Another good thing about local marketing is that producers can directly communicate with consumers. Such direct communication can make it possible for producers to grasp their consumers’ preference, receive their feedback about the products, and utilize the feedback for their next production. That’s a good cycle of marketing, isn’t it?
In this model, there are several different value chain patterns. I would like to introduce three major patterns.
Figure 1 is the most simple value chain type, where producers sell their produce at a local market nearby.
Figure 2 shows a simple food-processing business. An individual who produces a certain kind of fresh vegetables or fruits processes them at home and sells them at a local market.
Figure 3 is a modified version of figures 1 and 2. In the first two models, the end users are local people, but in figure 3 the end users are tourists. They visit the place for sightseeing. At the same time, they buy fresh produce or local specialties at cheaper prices than in their own towns. They spend money at the local market. This is a good community business which can contribute to improving the livelihoods of the local producers.
Let’s look at some cases of the Local Production Local Consumption Model.
<Case 1: Selling Fresh Vegetables and Fruit>
This shows a local market in Katsuura, Chiba, Japan. Since they put up tents and organize a market only in the morning (6:00 – 11:00 except Wednesday), it is called the Morning Market. Local people who wanted to sell their fresh produce on the street organized the Morning Market Operation Committee. Anybody can become a member of the committee as long as they pay a registration fee. Only the members are allowed to sell their products on the street.
In addition to the registration fee, they have to pay an exhibition fee, depending on the width of the space that they want to use. There are four different exhibition fees: 1 X yen for a width of less than 0.9 meters; 1.5 X yen for a width of less than 1.8 meters; 2.5 X yen for a width of less than 2.7 meters; and 3.5 X yen for a width of less than 3.6 meters. This morning market is well organized, and the street is not messy at all. The registration fees and exhibition fees are used for the operation of the morning market, such as for cleaning the streets and holding a year-end party for the members.
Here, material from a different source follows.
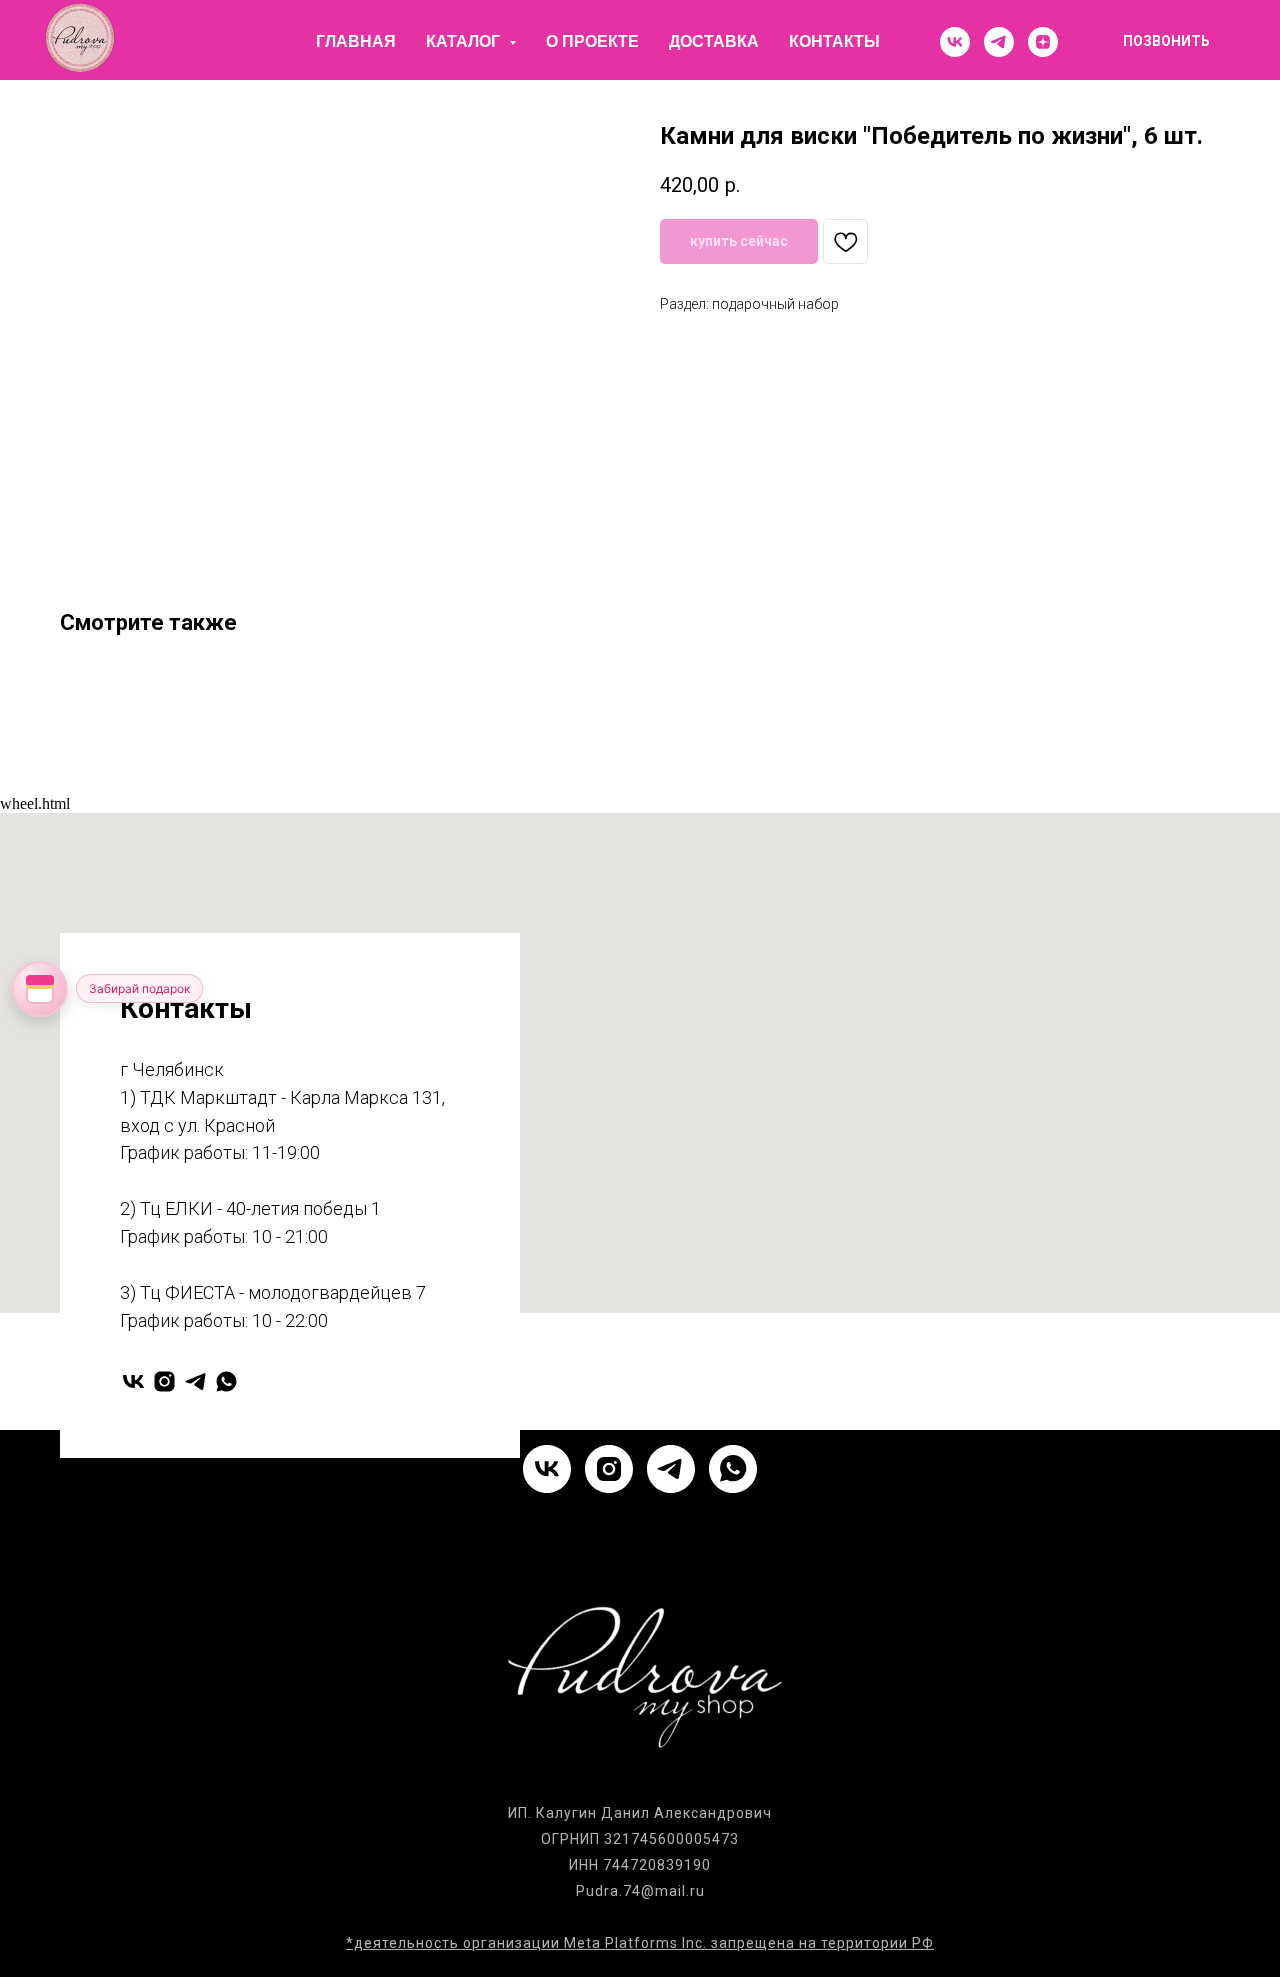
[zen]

<Morning Market (Katsuura, Chiba, Japan)>
<Case 2: Selling Processed Food on the Street>
In Bontoc, Mountain Province, Philippines, there is a woman who is making rice cakes called Patu Patu. She sells them at the bus terminal, and earns a lot of money. Patu Patu are traditional local sweets made of rice paste wrapped with banana leaves. She makes Patu Patu at home, and carries them to the bus terminal, where she sells them every day. Since local people like Patu Patu very much, they buy them for their snacks before getting on the bus. Other than passengers, a lot of local people come to the bus terminal to buy Patu Patu from her. Her Patu Patu business is really booming. With the money she had earned, she was able to send her children to college.
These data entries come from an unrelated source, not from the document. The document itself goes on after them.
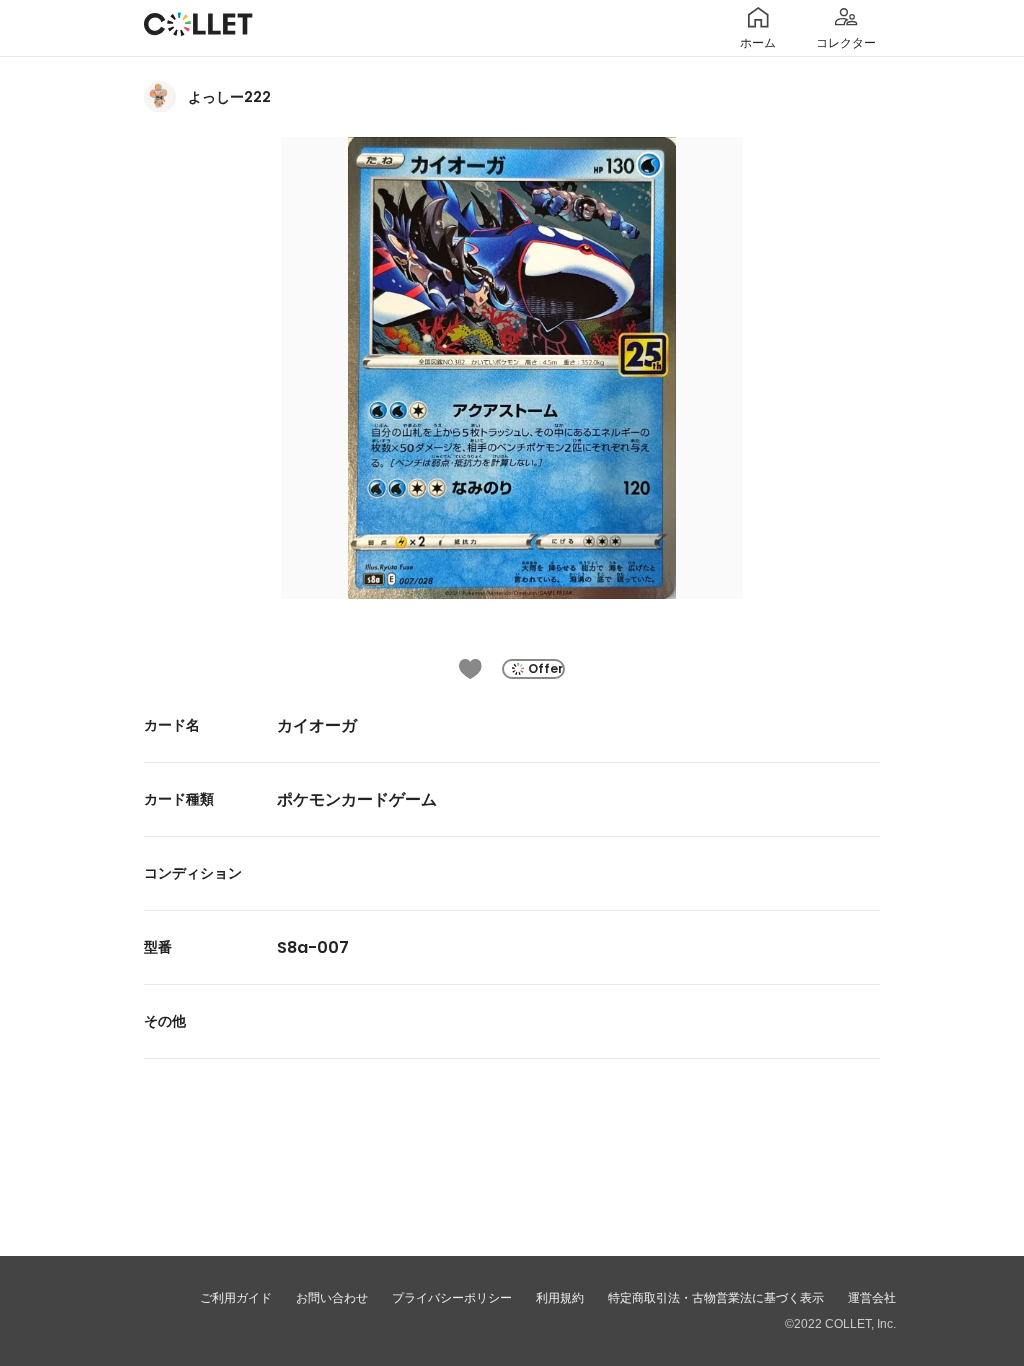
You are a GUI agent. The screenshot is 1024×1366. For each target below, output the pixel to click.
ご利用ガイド (236, 1298)
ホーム (758, 43)
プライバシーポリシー (452, 1298)
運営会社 (872, 1298)
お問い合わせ (332, 1298)
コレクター (846, 43)
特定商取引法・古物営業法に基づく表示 (716, 1298)
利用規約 (560, 1298)
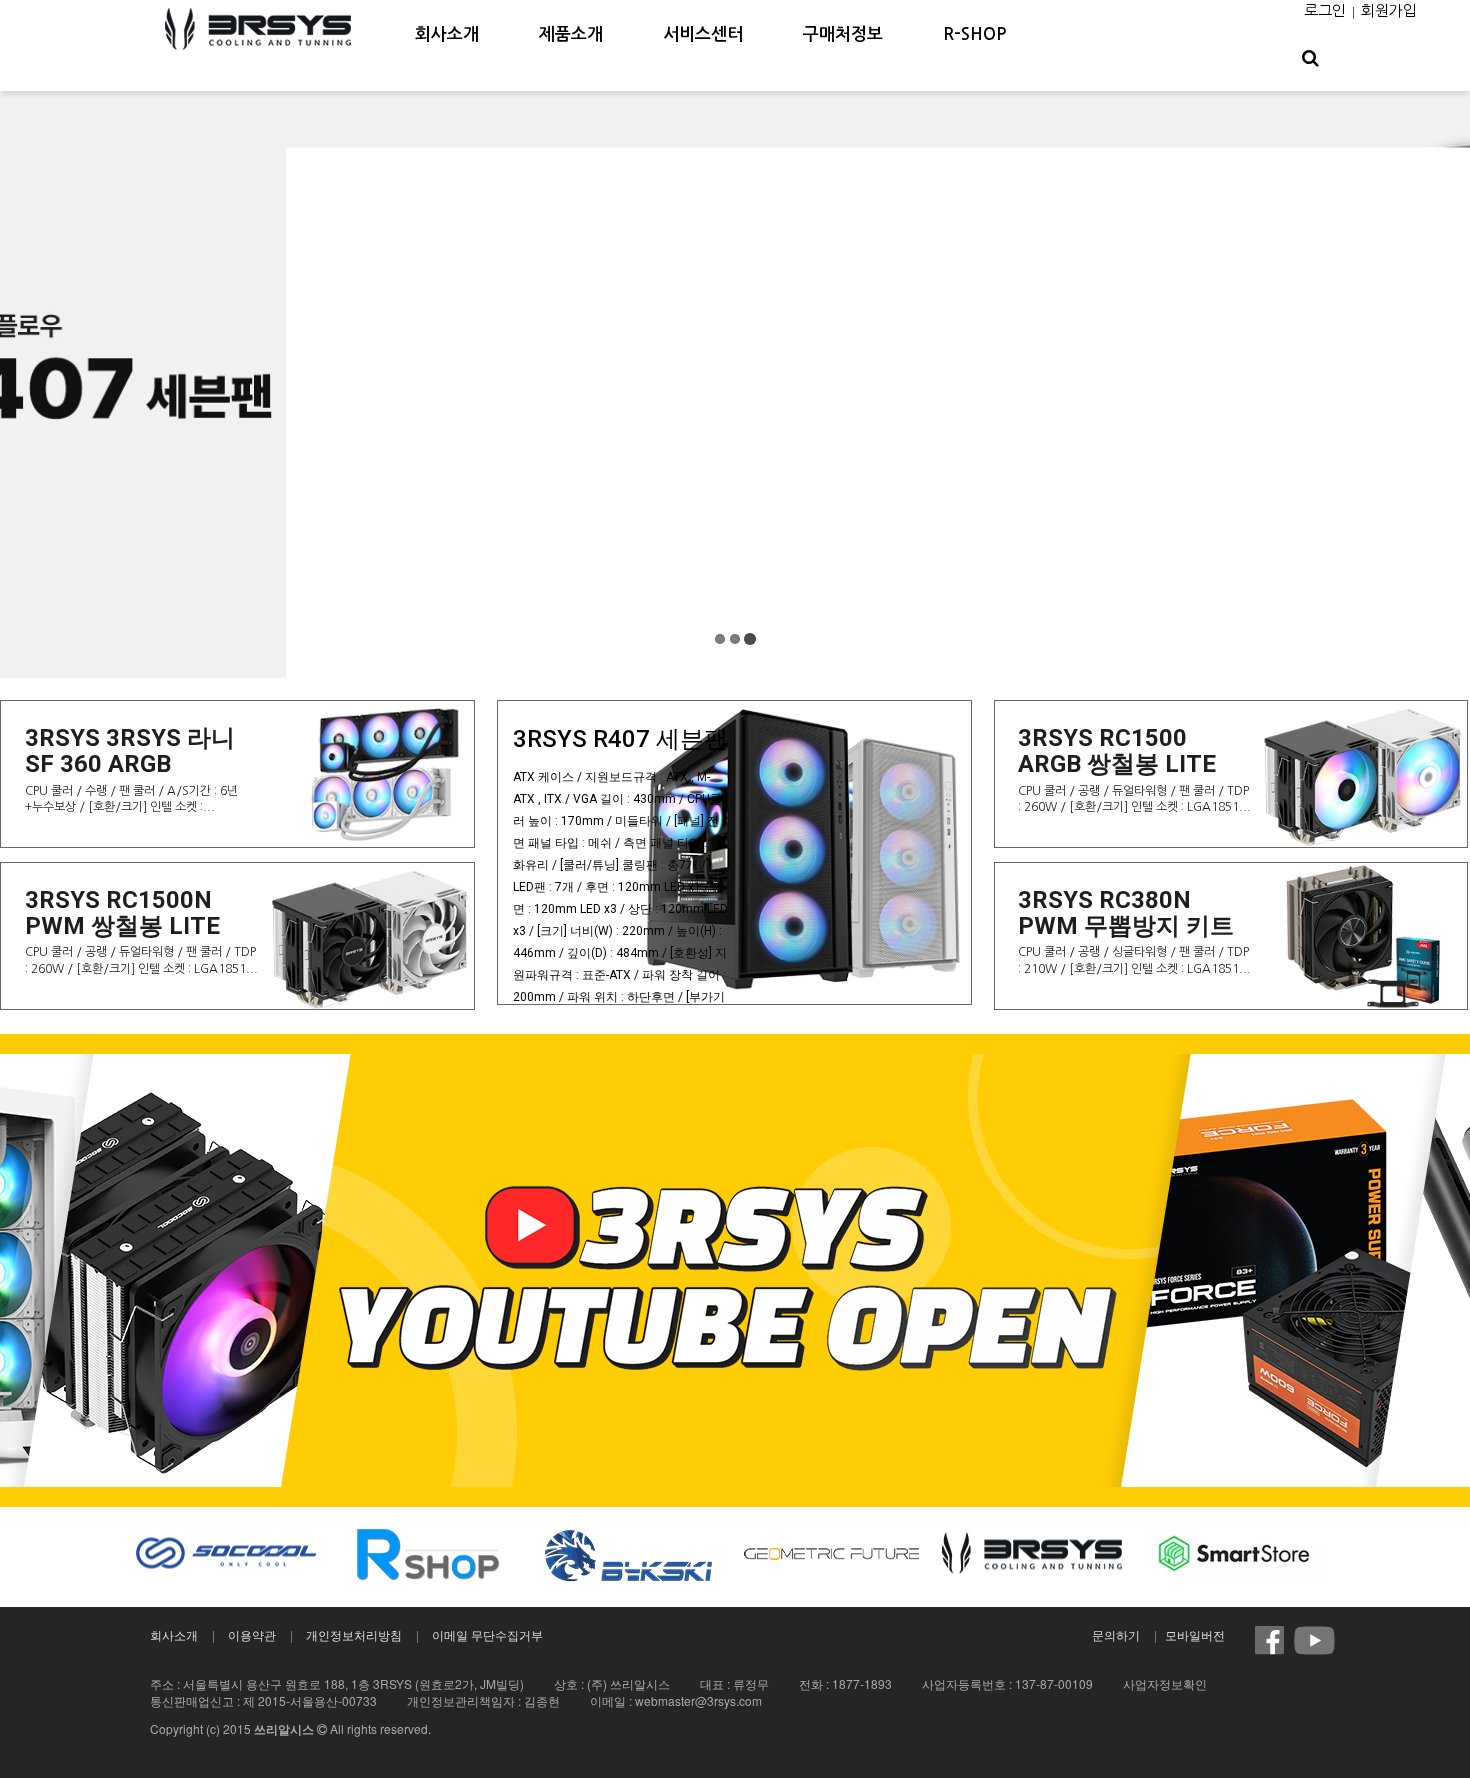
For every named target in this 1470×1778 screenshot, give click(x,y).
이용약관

<Case 3: Local Market + Tourism Promotion>
This is another example of the Local Production and Local Consumption model. In Thailand, there are a lot of floating markets. Among them, the Damnoen Saduak Floating Market, which is 100km southwest of Bangkok, is very large and famous, and its exotic atmosphere attracts a lot of foreign tourists. Every morning, a lot of local people living in the area bring some products that they produce to the market, and sell them to local people and foreign tourists. In this floating market, the exotic atmosphere adds value to the local market, which makes it possible that locally produced products are consumed by both local people and tourists. The Thai government provides some support for the market. For instance, the local government assigns police officers there for security, and the Ministry of Tourism advertises the floating market in their tourism promotion strategy.